## INFORMATION PROVIDED
* * * * * * *

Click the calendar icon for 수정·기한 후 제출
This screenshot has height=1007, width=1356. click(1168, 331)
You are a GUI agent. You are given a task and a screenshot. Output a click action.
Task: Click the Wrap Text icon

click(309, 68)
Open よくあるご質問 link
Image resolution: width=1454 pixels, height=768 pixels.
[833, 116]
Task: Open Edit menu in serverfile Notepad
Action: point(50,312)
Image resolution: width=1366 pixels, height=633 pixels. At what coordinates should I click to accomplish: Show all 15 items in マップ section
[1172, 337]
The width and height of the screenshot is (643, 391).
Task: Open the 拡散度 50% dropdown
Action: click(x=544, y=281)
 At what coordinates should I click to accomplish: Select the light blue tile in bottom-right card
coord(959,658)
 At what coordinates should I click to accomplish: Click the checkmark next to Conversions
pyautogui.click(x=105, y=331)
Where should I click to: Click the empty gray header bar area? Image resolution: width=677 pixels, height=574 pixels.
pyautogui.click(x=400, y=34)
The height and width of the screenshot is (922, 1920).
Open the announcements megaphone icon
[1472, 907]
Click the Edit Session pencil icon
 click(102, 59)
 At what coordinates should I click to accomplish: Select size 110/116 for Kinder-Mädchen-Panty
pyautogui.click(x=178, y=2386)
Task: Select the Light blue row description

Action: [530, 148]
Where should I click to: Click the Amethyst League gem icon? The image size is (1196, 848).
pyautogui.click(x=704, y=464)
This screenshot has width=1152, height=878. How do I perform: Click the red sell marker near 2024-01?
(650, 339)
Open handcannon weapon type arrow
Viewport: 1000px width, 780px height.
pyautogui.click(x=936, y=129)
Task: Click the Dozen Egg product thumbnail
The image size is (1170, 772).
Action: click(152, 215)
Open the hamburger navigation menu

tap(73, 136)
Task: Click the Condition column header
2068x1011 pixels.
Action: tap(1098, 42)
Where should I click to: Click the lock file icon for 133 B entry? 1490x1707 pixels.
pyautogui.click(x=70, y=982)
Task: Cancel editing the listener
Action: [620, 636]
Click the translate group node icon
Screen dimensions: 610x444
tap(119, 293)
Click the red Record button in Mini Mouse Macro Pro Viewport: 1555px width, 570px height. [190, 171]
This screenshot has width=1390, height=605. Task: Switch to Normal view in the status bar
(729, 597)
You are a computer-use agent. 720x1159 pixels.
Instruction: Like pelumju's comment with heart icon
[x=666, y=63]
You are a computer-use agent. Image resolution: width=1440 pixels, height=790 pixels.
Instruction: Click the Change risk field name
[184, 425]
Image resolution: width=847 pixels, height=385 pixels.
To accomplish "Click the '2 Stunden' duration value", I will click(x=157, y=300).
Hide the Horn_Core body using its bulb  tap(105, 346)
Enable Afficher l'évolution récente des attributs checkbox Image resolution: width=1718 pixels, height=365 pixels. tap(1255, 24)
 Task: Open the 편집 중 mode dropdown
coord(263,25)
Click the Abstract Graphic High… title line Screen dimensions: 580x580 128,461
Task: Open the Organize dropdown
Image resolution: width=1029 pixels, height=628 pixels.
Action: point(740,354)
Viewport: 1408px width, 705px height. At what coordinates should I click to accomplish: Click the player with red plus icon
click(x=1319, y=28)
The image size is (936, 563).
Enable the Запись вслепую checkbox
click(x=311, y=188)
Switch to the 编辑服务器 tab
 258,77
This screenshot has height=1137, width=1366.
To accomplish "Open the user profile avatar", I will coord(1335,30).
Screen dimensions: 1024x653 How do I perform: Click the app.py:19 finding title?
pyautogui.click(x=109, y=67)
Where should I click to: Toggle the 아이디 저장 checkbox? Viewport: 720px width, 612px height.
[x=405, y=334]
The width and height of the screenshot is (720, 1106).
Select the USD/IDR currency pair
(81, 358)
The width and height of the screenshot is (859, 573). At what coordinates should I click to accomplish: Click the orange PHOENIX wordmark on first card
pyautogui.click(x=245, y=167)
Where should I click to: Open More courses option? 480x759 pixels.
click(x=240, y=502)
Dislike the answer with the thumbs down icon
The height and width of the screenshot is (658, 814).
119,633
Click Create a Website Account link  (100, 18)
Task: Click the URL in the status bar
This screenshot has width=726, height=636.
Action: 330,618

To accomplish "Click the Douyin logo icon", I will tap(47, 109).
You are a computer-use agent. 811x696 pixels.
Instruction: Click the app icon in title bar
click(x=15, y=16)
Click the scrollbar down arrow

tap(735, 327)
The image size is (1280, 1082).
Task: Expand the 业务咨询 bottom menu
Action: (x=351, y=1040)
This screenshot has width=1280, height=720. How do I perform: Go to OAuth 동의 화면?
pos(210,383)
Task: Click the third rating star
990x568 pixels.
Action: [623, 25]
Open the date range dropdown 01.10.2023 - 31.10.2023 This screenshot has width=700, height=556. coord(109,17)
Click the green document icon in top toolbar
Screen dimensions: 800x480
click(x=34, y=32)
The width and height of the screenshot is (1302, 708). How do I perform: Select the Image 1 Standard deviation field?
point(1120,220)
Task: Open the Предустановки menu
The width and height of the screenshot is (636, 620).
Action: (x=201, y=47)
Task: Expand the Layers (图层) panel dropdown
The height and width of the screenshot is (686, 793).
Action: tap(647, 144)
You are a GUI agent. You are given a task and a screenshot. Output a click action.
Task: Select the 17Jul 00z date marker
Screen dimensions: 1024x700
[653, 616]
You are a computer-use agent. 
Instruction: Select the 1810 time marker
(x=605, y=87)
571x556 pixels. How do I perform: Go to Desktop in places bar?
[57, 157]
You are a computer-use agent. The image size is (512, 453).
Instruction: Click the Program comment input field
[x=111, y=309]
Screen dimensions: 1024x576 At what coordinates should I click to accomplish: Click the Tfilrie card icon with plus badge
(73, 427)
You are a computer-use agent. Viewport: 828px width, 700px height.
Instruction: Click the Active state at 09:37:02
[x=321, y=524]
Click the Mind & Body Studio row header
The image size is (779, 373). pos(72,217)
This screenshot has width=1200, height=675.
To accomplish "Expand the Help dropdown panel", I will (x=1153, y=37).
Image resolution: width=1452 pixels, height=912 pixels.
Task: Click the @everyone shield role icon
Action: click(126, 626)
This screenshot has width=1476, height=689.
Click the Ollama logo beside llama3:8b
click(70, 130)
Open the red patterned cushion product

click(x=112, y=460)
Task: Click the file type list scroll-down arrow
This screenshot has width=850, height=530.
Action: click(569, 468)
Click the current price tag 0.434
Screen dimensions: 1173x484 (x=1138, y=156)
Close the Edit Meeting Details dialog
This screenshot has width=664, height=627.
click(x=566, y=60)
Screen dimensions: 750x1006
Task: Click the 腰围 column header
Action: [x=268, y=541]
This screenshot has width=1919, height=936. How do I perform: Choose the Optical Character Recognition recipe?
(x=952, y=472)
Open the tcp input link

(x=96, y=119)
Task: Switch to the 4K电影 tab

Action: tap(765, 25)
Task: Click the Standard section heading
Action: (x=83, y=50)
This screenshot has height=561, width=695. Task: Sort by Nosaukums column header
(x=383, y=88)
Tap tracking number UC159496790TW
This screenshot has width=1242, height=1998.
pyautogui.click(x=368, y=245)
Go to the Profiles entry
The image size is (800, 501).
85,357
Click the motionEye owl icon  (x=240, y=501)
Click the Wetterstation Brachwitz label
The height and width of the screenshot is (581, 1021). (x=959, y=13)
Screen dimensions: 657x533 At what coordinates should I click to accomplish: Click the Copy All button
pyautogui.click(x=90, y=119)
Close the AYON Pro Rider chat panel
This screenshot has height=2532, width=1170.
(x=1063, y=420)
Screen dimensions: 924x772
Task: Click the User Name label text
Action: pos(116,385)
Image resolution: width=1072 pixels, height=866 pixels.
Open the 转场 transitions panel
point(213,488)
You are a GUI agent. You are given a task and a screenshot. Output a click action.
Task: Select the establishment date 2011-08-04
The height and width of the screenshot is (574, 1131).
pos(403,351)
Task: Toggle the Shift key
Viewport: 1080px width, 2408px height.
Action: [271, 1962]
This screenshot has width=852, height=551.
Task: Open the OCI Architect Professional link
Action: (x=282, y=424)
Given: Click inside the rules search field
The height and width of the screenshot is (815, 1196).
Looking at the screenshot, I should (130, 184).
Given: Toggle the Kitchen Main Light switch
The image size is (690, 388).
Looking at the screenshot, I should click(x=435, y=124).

* * * * * * *

Copy back the listing above exactly, but only from the line with "Task: Click the file" through the line with "Click the motionEye", both ends included.

Task: Click the file type list scroll-down arrow
This screenshot has width=850, height=530.
Action: click(569, 468)
Click the current price tag 0.434
Screen dimensions: 1173x484 (x=1138, y=156)
Close the Edit Meeting Details dialog
This screenshot has width=664, height=627.
click(x=566, y=60)
Screen dimensions: 750x1006
Task: Click the 腰围 column header
Action: [x=268, y=541]
This screenshot has width=1919, height=936. How do I perform: Choose the Optical Character Recognition recipe?
(x=952, y=472)
Open the tcp input link

(x=96, y=119)
Task: Switch to the 4K电影 tab

Action: tap(765, 25)
Task: Click the Standard section heading
Action: (x=83, y=50)
This screenshot has height=561, width=695. Task: Sort by Nosaukums column header
(x=383, y=88)
Tap tracking number UC159496790TW
This screenshot has width=1242, height=1998.
pyautogui.click(x=368, y=245)
Go to the Profiles entry
The image size is (800, 501).
85,357
Click the motionEye owl icon  (x=240, y=501)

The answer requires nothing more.